With a mixture of amusement and affection, Colt traces the rise and fall of this tragicomic social class while memorably capturing the essence of summer's ephemeral pleasures: sailing, tennis, fishing, rainy-day reading. Time seems to stand still in a summer house, and for the Colts the Big House always seemed an unchanging place in a changing world. But summer draws to a close, and the family must eventually say good-bye.
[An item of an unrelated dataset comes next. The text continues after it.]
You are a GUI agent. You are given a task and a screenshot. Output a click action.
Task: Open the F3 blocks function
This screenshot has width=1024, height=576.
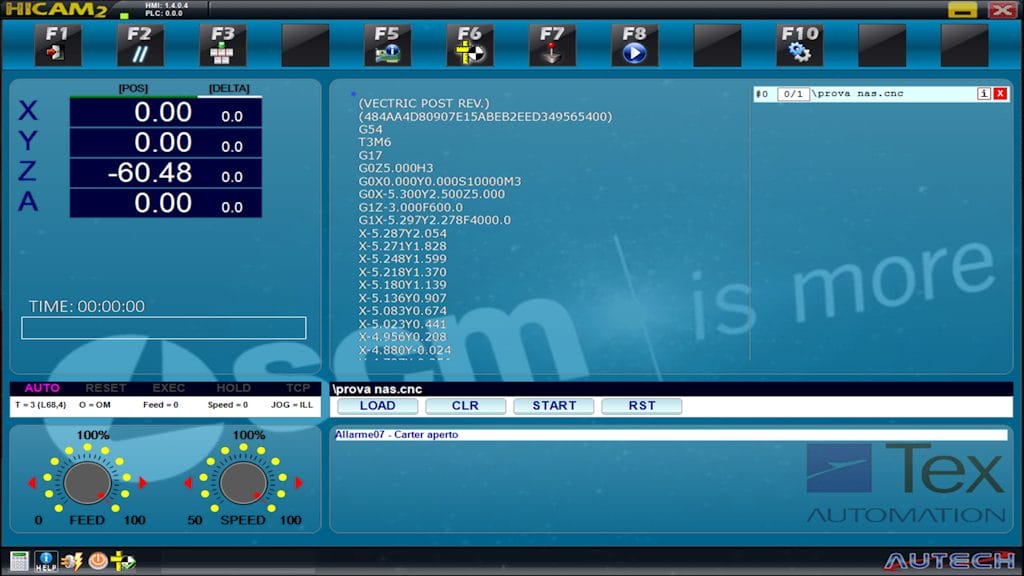pyautogui.click(x=222, y=45)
The Big House: A Century in the Life of an American Summer Home by George Howe Colt
ISBN: 074324964X

High Steel

With the birth of the steel-frame skyscraper in the late nineteenth century came a new breed of man, as bold and untamed as any this country had ever known. These "cowboys of the skies," as one journalist called them, were the structural ironworkers who walked steel beams - no wider, often, than the face of a hardcover book - hundreds of feet above ground, to raise the soaring towers and vaulting bridges that so abruptly transformed America in the twentieth century.
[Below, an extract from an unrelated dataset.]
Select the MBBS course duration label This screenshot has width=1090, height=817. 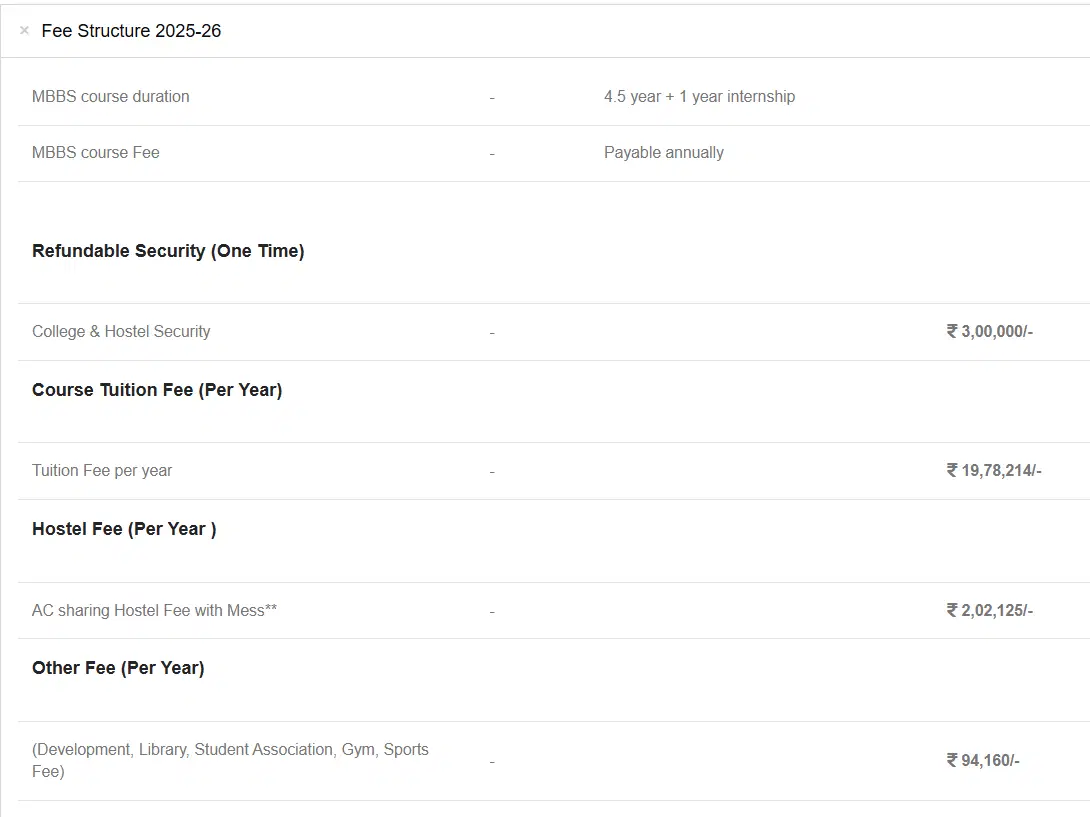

Many early ironworkers were former sailors, new Americans of Irish and Scandinavian descent accustomed to climbing tall ships' masts and schooled in the arts of rigging. Others came from a small Mohawk Indian reservation on the banks of the St. Lawrence River or from a constellation of seaside towns in Newfoundland. What all had in common were fortitude, courage, and a short life expectancy. "We do not die," went an early ironworkers' motto. "We are killed."
High Steel is the stirring epic of these men and of the icons they built - and are building still. Shifting between past and present, Jim Rasenberger travels back to the earliest iron bridges and buildings of the nineteenth century; to the triumph of the Brooklyn Bridge and the 1907 tragedy of the Quebec Bridge, where seventy-five ironworkers, including thirty-three Mohawks, lost their lives in an instant; through New York's skyscraper boom of the late 1920s, when ironworkers were hailed as "industrial age heroes." All the while, Jim Rasenberger documents the lives of several contemporary ironworkers raising steel on a twenty-first-century skyscraper, the Time Warner building in New York City.
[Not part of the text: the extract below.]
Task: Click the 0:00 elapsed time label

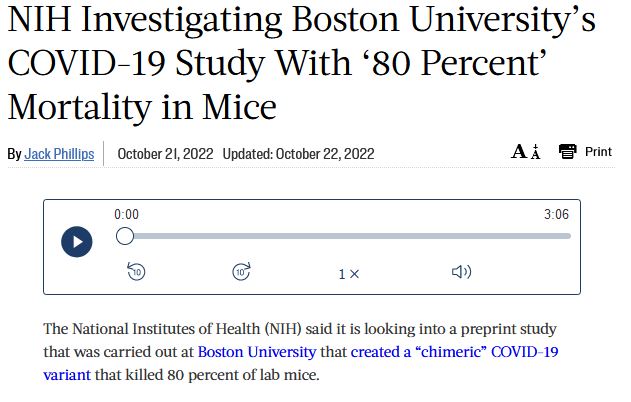Action: tap(127, 214)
This is a fast-paced, bare-knuckled portrait of vivid personalities, containing episodes of startling violence (as when ironworkers dynamited the Los Angeles Times building in 1910) and exhilarating adventure. In the end, High Steel is also a moving account of brotherhood and family. Many of those working in the trade today descend from multigenerational dynasties of ironworkers. As they walk steel, they follow in the footsteps of their fathers, grandfathers, and great-grandfathers. We've all had the experience of looking at a particularly awe-inspiring bridge or building and wondering, How did they do that? Jim Rasenberger asks - and answers - the question behind the question: What sort of person would willingly scale such heights, take such chances, face such danger? The result is a depiction of the American working class as it has seldom appeared in literature: strong, proud, autonomous, enduring, and utterly compelling.
High Steel: The Daring Men Who Built the World's Greatest Skyline by Jim Rasenberger
ISBN: 0060004347

Stones of Florence

This is a unique tribute to Florence, combining history, artistic description, and social observation. A memorable portrait of the Florentine spirit and of those figures who exemplify this spirit, such as Dante, Michelangelo, Brunelleschi, Donatello, and Machiavelli.